Like the Aventador before it, the Revuelto is named after a fighting bull, but “revuelto” also translates to “mixed up,” a reference to its combo of electric- and combustion-based power.
It has the classic Lambo wedge shape and scissor doors first made famous by the ’70s/’80s-era Countach; the proportions and floating rear fender blade of the ‘90s-era Diablo; and the inclined front of the aughts-era Murcielago.
There are decidedly contemporary elements, such as Y-shaped headlights framed by aerodynamic blades that link the splitter to the hood. Massive side fins channel airflow across the doors and into the side intakes. The ultra-sleek recessed profile channels other air to the rear wing while offering more headroom and legroom than in the Aventador.
The arrival of Lamborghini’s first plug-in hybrid fortunately doesn’t mark the abandonment of the marque’s famed V12 (though an all-electric Raging Bull is coming two short years).
The Revuelto showcases its 6.5-liter 12-pot with a see-through engine cover. Rightfully so, as it’s Lamborghini’s lightest and most powerful V12 to date, with a fearsome total output of 814 horsepower.
The remaining output comes from two motors mounted on the front axle and a third integrated into the new eight-speed dual-clutch transmission, bringing the grand total to a truly absurd 1,001 horsepower.

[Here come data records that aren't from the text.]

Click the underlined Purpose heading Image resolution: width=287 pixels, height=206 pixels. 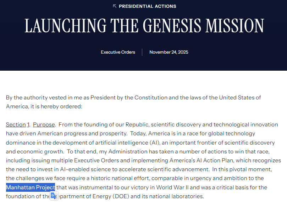[x=44, y=125]
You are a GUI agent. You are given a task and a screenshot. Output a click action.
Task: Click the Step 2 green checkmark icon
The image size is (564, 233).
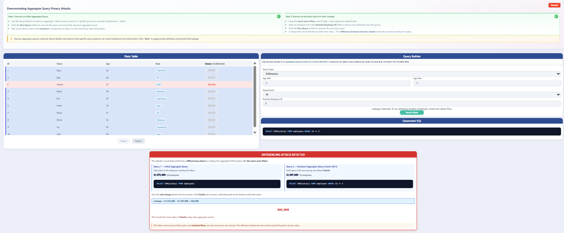(556, 16)

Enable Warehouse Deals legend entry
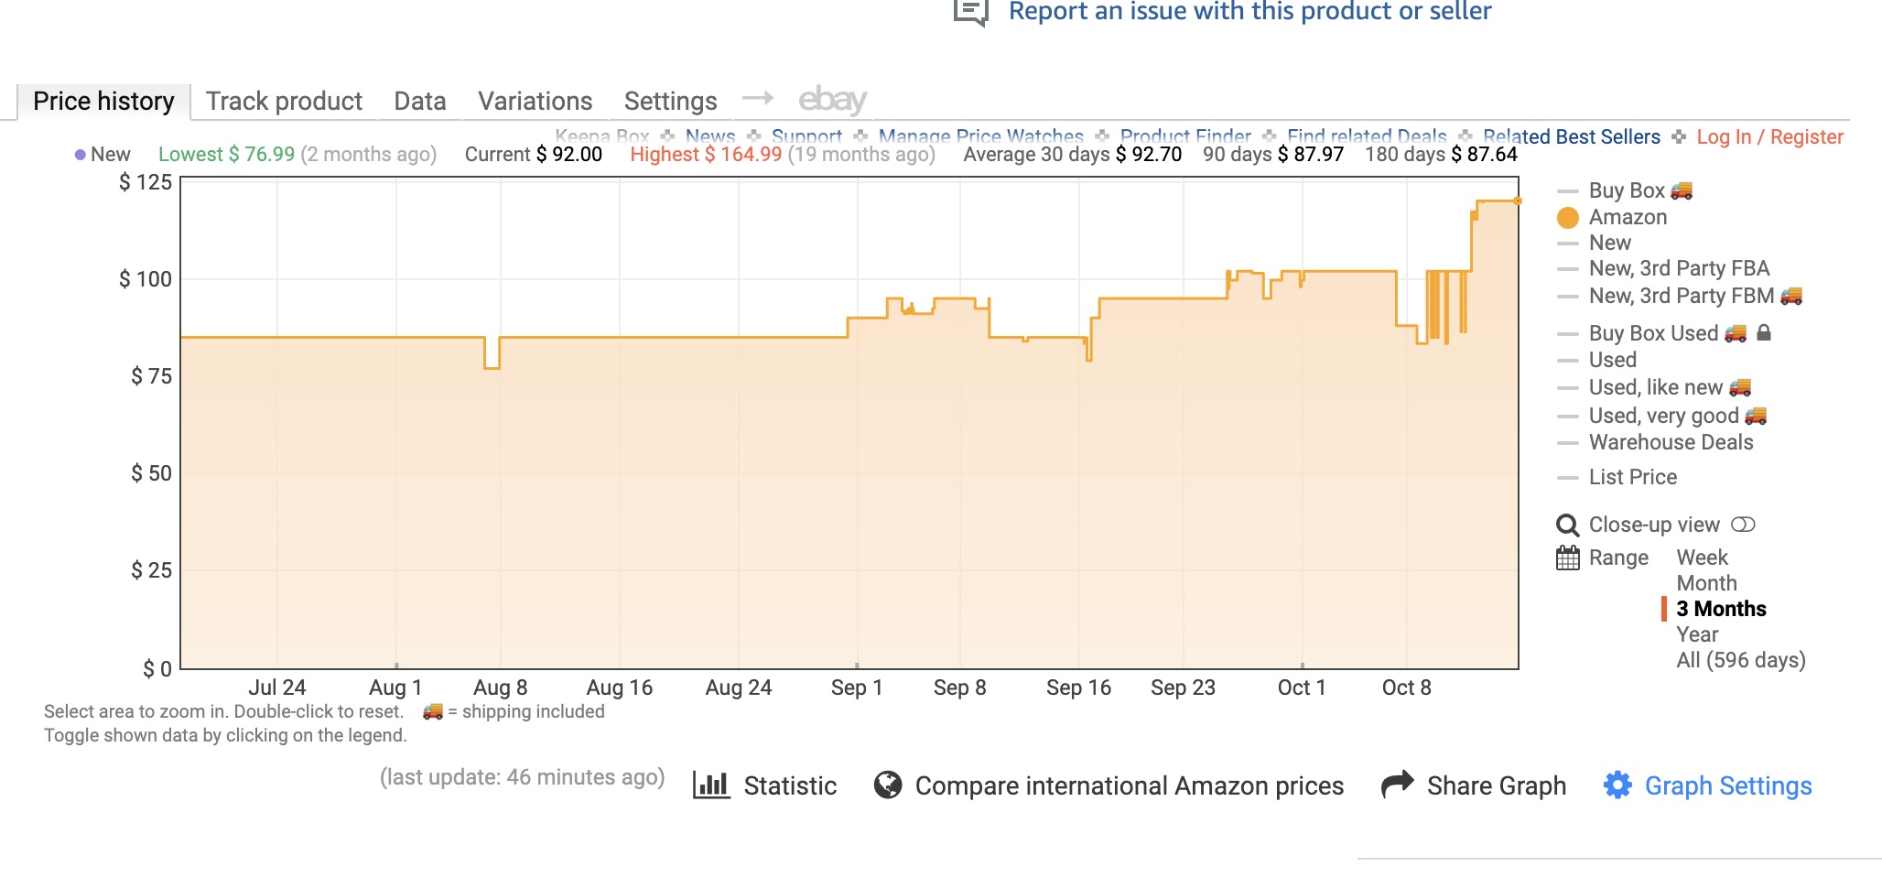[x=1670, y=442]
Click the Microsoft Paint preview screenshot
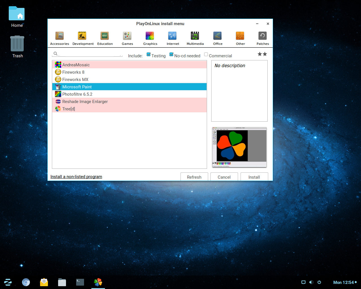Image resolution: width=361 pixels, height=289 pixels. (239, 147)
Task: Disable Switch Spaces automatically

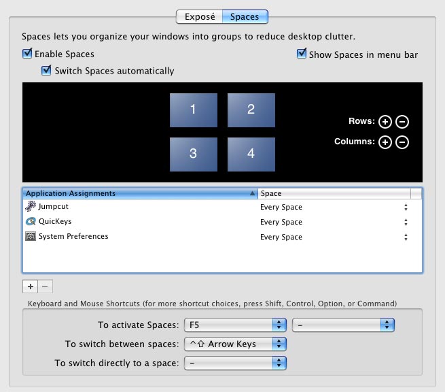Action: [x=46, y=70]
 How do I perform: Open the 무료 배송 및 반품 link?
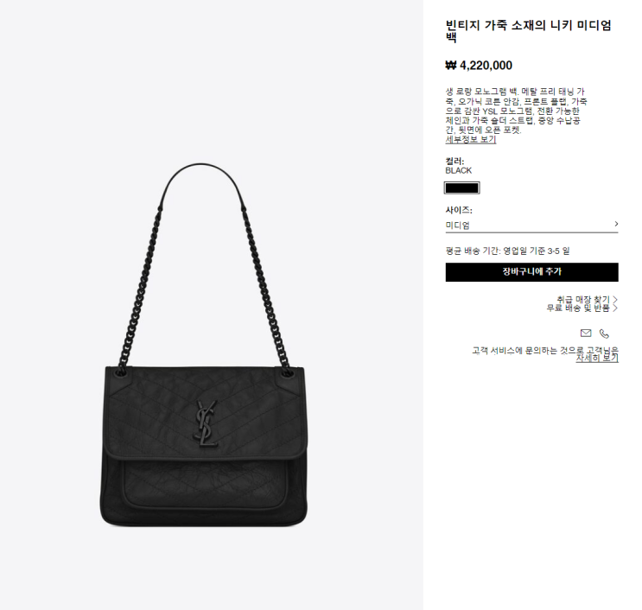[x=578, y=308]
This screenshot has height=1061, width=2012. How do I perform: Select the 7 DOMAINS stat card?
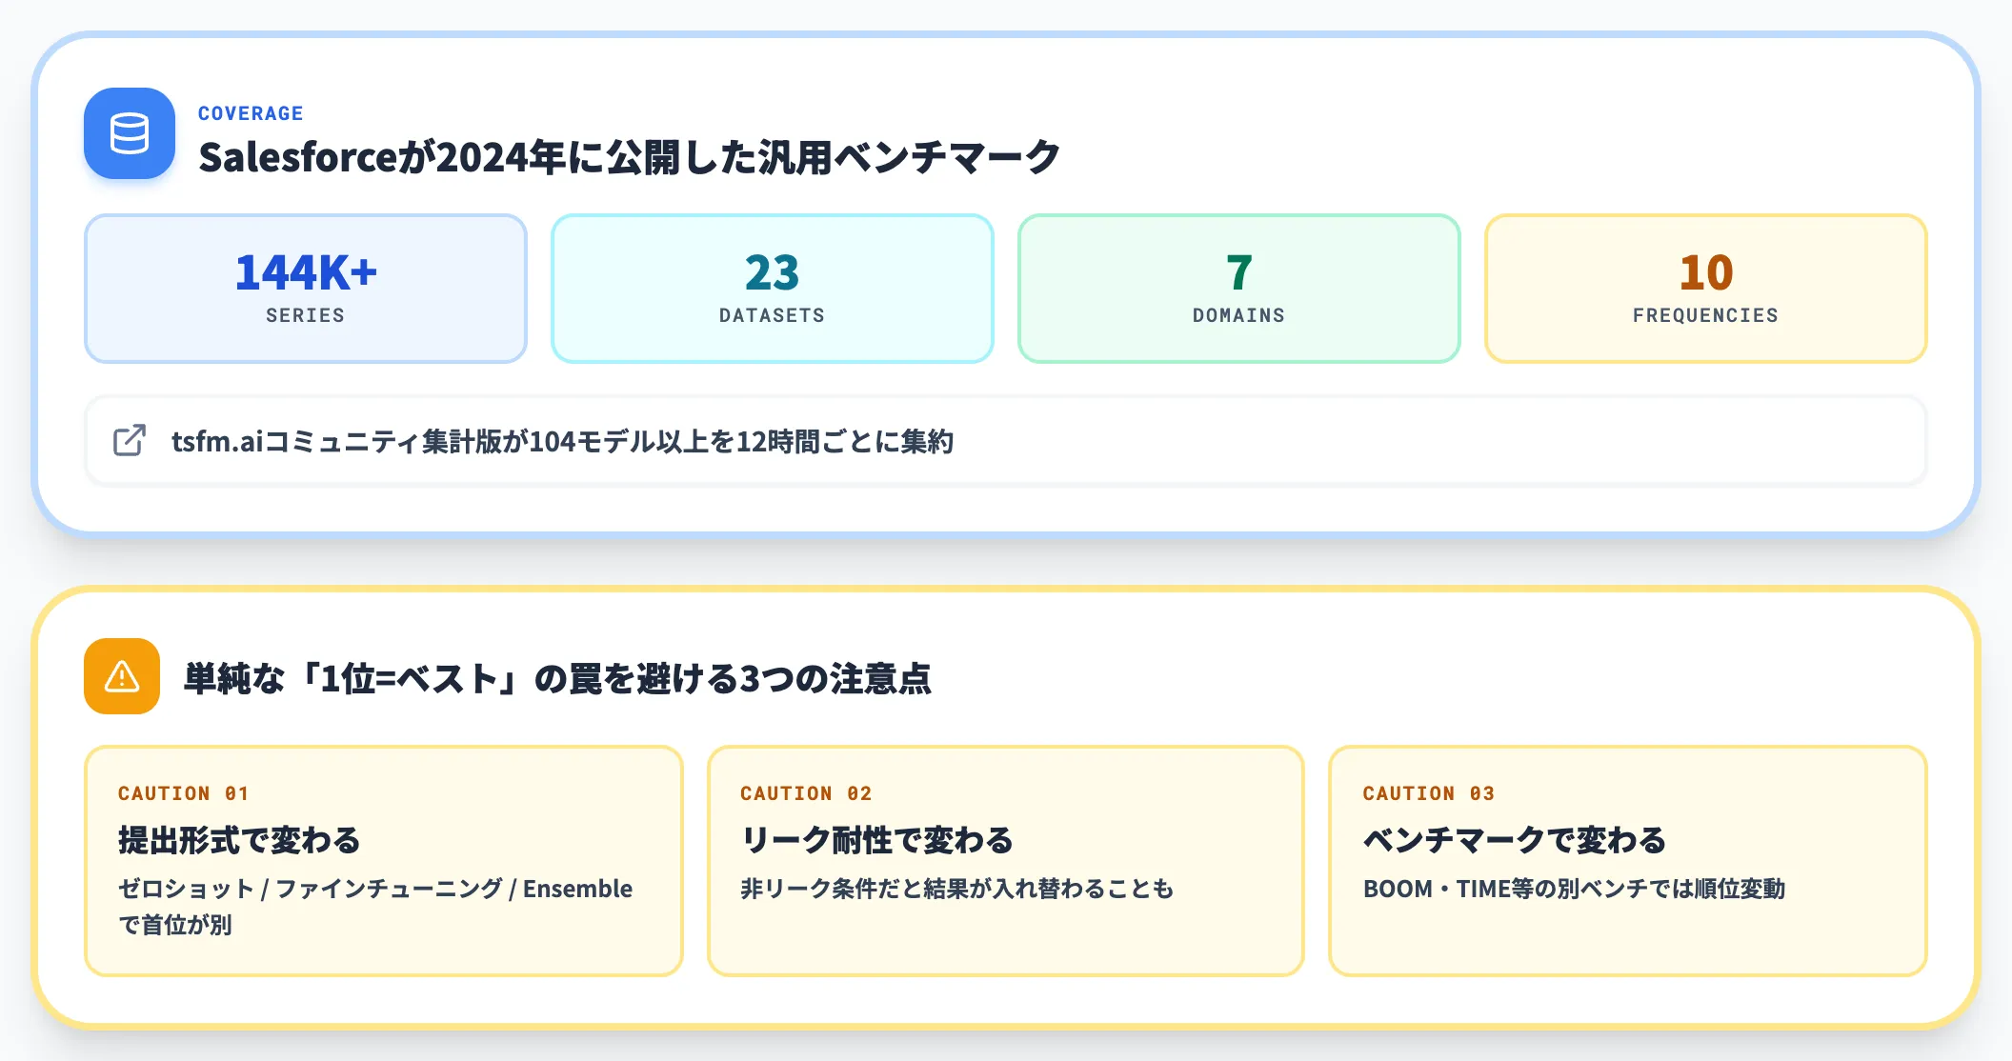pyautogui.click(x=1239, y=289)
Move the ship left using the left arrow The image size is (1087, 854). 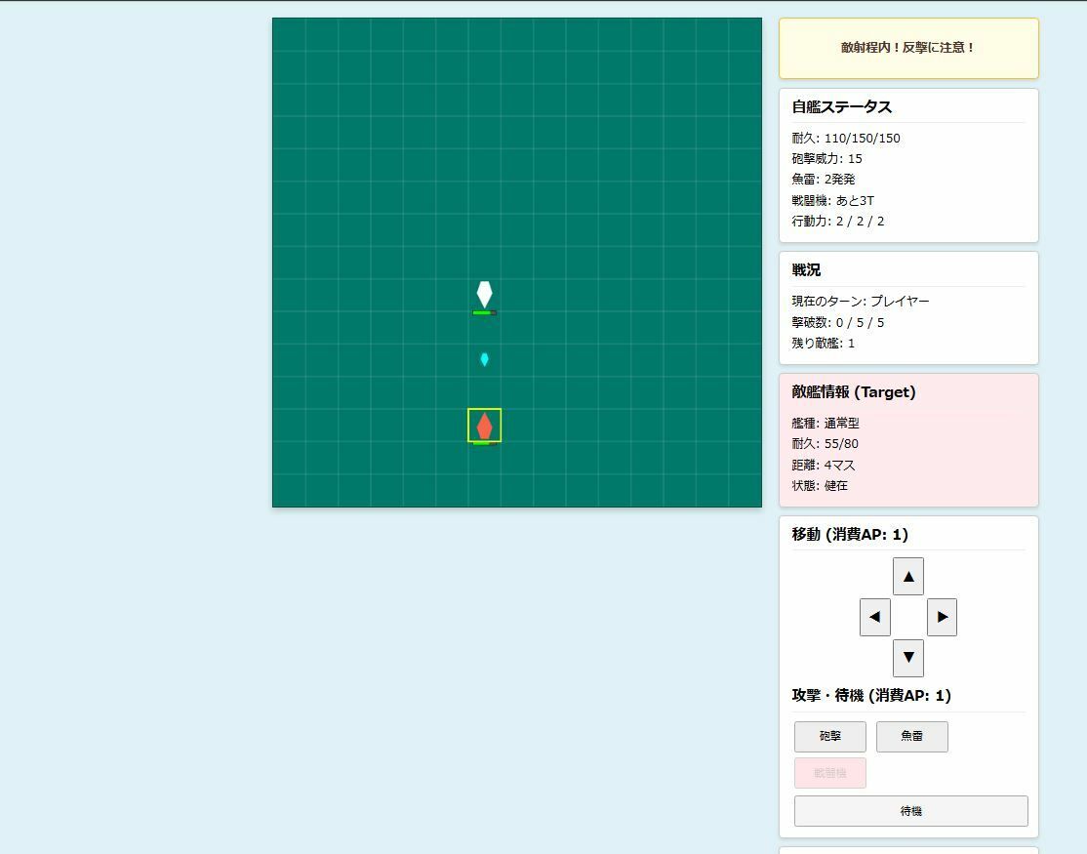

That’s far too much power for daily driving, but there are levels to the Revuelto in the form of drive modes, as MotorTrend notes. The tamest by far is Citta, which utilizes just 180 pure electric horses for very short distances up to 6.2 miles.
Strada mode is designed for “normal” driving and long trips with 874 total hp on tap, and Sport mode takes it up to 895 hp while elevating the V12’s growl. Corsa mode unlocks all 1,001 hp.
Max performance is elite but not superlative. Zero to 60 mph takes 2.5 seconds, but the most impressive figure is the time to 124 mph: under seven seconds. The 217-mph-plus top speed is nothing to scoff at either, even if it isn’t an improvement over the Aventador’s.
The interior attempts to take the fighter jet-mimicking of past Lambo cockpits to what’s billed as a “spaceship” design with enclosed central air vents, the removal of turn-signal stocks in favor of steering wheel buttons, and the elimination of most other physical buttons.
The start button still sits underneath a red cover that must be flipped up like the controls to an aviator’s weapons system, but there are now three digital screens—a digital instrument panel, a central infotainment interface on top of the dash, and a small screen on the passenger side.
The driver and occupant can swipe applications to and from the infotainment and passenger screens with the same motion used to swipe on Tinder. Seats are clad in a combination of fine leathers and “Corsa-Tex” microfiber made of recycled polyester.
While the Lamborghini Revuelto has an unspecified price and remains untested independently, orders for the first two years of production are already filled.